Маир указал на ствол ближайшего дерева. Рядом с ним из земли выходила лоза. Дальнейших объяснений не потребовалось. Мальчик проследил взглядом за лозой: вот она взбирается по стволу, вот достигает ветвей, вьется вместе с ними, а потом перерастает, сплетаясь с лозами на соседних деревьях, а потом с другими и еще с другими.

— Какое вино здесь делают?

— Греческое вино. Сладкое. Но только совсем мало. Бóльшая часть урожая — столовый виноград. Мускатель. Его высоко ценят в Барселоне.

Увидев родник, путники решили здесь же и устроиться на привал, пообедать под сенью виноградных листьев. Они подкрепились сыром и хлебом из припасов Маира. Еврей не желал показать свою тревогу, а потому прочитал еще одну лекцию о выращивании винограда и торговле вином.

Маир всегда думал, что мать паренька, которого пристроили к нему на виноградник Жусеф и Саул, работает служанкой в доме перчаточника, — так ему рассказывали. Вот почему Маир удивился, услышав, что Антонина вышла замуж за бондаря из Сиджеса. Видимо, что-то пошло не так, думал про себя еврей, если вдова снова выходит замуж. Христиане считали вдовство хорошей возможностью посвятить остаток жизни служению Господу. Овдовевшая женщина освобождалась от супружества и от власти мужчины, как бы возвращая себе статус девства. Уделом вдов являлись целомудрие и молитва, покаяние и пост, смирение и затворничество.
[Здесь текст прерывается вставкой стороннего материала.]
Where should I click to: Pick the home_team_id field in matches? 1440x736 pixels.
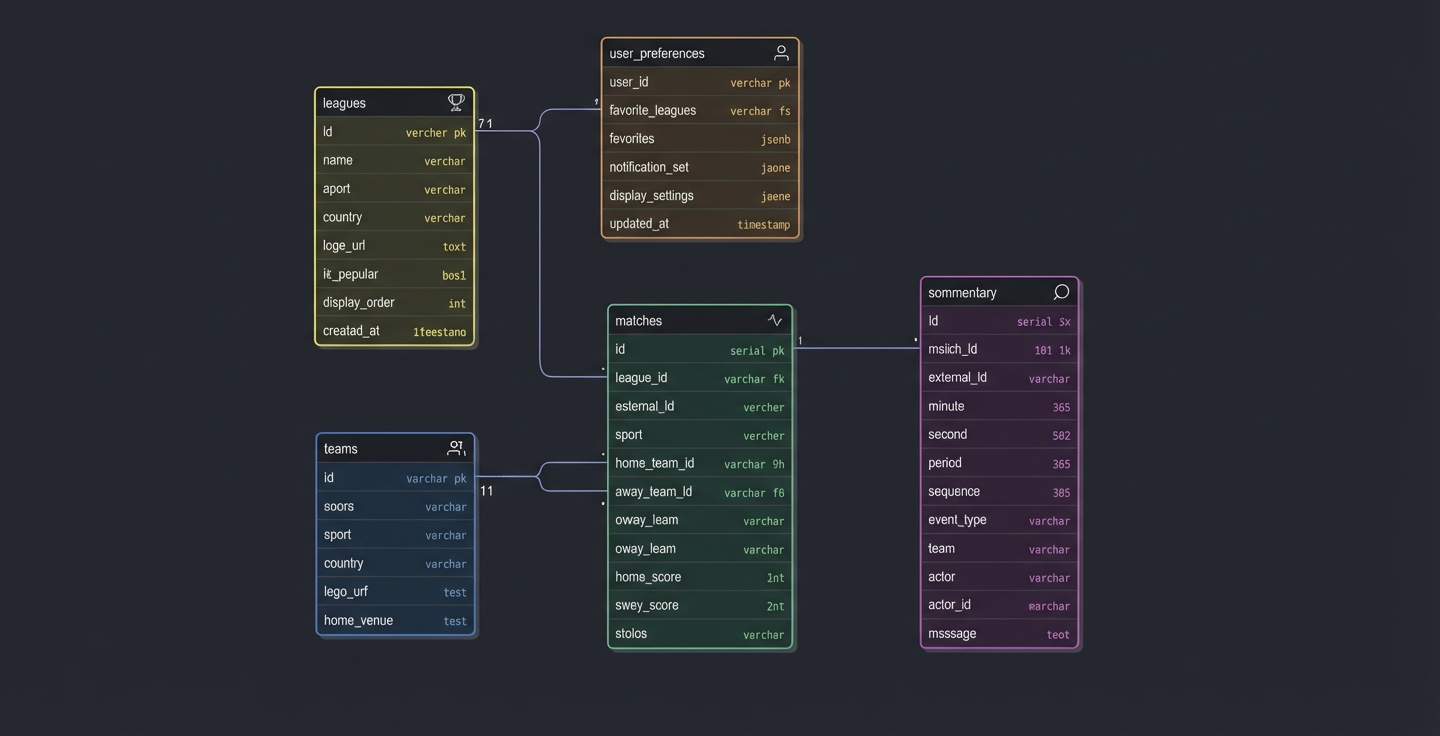point(699,463)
Христианским богословам не было дела до материального и семейного положения женщины — их волновало только ее поведение и чистота помыслов.

Вдовы уже познали плотскую близость, вследствие чего повторный брак не только рассматривался как двоемужество, но и доказывал невоздержанность женщины — воплощения дьявола. Церковь допускала проституцию, чтобы не потворствовать супружеским изменам и противоестественным связям, так же она терпела и повторные браки — в первую очередь это касалось молодых вдовиц, чтобы таковые не предавались сладострастию. Может быть, поэтому матери Уго позволили снова выйти замуж. Маир навел справки и узнал, что речь идет об очень привлекательной, можно даже сказать, соблазнительной женщине. Разузнал насчет перчаточника, и то, что выяснил, еще больше укрепило его подозрения. Еврей обратился к Мар, которой не стоило большого труда выведать у священника церкви Святой Марии, обеспечившего Антонину приданым, истинную причину этого брака: перчаточник домогался смазливой вдовушки. Вдовы в Каталонии находились под защитой Божеского и человеческого закона, однако на перчаточника не подействовала даже угроза отлучения от церкви. Перчаточник продолжал лезть к Антонине, несмотря на отпор, который, по ее словам на исповеди, женщина оказывала прелюбодею. Подыскать ей другую работу — вот что следовало сделать прежде, чем кто-нибудь во всеуслышание объявит, что Антонина, пребывая во вдовстве, снова отведала плотского наслаждения. Но даже работа в другом доме не остановила бы перчаточника. Бондарь из Сиджеса возник как самое удобное решение.